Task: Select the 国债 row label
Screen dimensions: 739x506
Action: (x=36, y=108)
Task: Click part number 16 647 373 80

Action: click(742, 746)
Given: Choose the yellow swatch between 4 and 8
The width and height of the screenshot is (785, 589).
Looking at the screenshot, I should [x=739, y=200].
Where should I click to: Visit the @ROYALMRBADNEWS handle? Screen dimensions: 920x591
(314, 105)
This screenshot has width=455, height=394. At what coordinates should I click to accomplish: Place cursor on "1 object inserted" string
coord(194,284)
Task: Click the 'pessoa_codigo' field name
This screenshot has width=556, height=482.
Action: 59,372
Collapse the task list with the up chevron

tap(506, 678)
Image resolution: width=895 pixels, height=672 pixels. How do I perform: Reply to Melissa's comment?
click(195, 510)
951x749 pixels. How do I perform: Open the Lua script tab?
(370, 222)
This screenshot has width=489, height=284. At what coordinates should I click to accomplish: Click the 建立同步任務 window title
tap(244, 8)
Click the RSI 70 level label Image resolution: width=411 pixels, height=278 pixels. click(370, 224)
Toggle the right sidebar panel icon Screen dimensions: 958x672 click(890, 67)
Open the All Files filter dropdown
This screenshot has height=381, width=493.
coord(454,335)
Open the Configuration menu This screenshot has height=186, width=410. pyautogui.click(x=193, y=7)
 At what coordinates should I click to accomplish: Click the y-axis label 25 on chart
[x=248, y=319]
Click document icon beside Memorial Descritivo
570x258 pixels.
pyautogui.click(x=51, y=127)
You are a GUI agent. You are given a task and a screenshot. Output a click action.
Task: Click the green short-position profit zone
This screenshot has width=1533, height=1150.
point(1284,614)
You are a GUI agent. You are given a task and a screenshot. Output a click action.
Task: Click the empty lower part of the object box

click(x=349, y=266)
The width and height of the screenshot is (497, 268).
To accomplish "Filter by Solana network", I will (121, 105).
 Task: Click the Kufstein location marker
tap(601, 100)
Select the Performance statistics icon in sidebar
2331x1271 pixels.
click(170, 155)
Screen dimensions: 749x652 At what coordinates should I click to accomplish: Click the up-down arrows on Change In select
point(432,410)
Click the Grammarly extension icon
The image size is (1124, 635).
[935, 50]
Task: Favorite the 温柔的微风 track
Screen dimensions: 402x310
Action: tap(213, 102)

· · ·

- _Aim of the exercise_: Reproduce every one of the rows above verbatim, line by line, in their original order.

- _Answer to this problem_:
Task: Select the 国债 row label
Screen dimensions: 739x506
Action: (x=36, y=108)
Task: Click part number 16 647 373 80

Action: click(742, 746)
Given: Choose the yellow swatch between 4 and 8
The width and height of the screenshot is (785, 589).
Looking at the screenshot, I should [x=739, y=200].
Where should I click to: Visit the @ROYALMRBADNEWS handle? Screen dimensions: 920x591
(314, 105)
This screenshot has width=455, height=394. At what coordinates should I click to accomplish: Place cursor on "1 object inserted" string
coord(194,284)
Task: Click the 'pessoa_codigo' field name
This screenshot has width=556, height=482.
Action: 59,372
Collapse the task list with the up chevron

tap(506, 678)
Image resolution: width=895 pixels, height=672 pixels. How do I perform: Reply to Melissa's comment?
click(195, 510)
951x749 pixels. How do I perform: Open the Lua script tab?
(370, 222)
This screenshot has width=489, height=284. At what coordinates should I click to accomplish: Click the 建立同步任務 window title
tap(244, 8)
Click the RSI 70 level label Image resolution: width=411 pixels, height=278 pixels. click(370, 224)
Toggle the right sidebar panel icon Screen dimensions: 958x672 click(890, 67)
Open the All Files filter dropdown
This screenshot has height=381, width=493.
coord(454,335)
Open the Configuration menu This screenshot has height=186, width=410. pyautogui.click(x=193, y=7)
 At what coordinates should I click to accomplish: Click the y-axis label 25 on chart
[x=248, y=319]
Click document icon beside Memorial Descritivo
570x258 pixels.
pyautogui.click(x=51, y=127)
You are a GUI agent. You are given a task and a screenshot. Output a click action.
Task: Click the green short-position profit zone
This screenshot has width=1533, height=1150.
point(1284,614)
You are a GUI agent. You are given a task and a screenshot. Output a click action.
Task: Click the empty lower part of the object box

click(x=349, y=266)
The width and height of the screenshot is (497, 268).
To accomplish "Filter by Solana network", I will (121, 105).
 Task: Click the Kufstein location marker
tap(601, 100)
Select the Performance statistics icon in sidebar
2331x1271 pixels.
click(170, 155)
Screen dimensions: 749x652 At what coordinates should I click to accomplish: Click the up-down arrows on Change In select
point(432,410)
Click the Grammarly extension icon
The image size is (1124, 635).
[935, 50]
Task: Favorite the 温柔的微风 track
Screen dimensions: 402x310
Action: tap(213, 102)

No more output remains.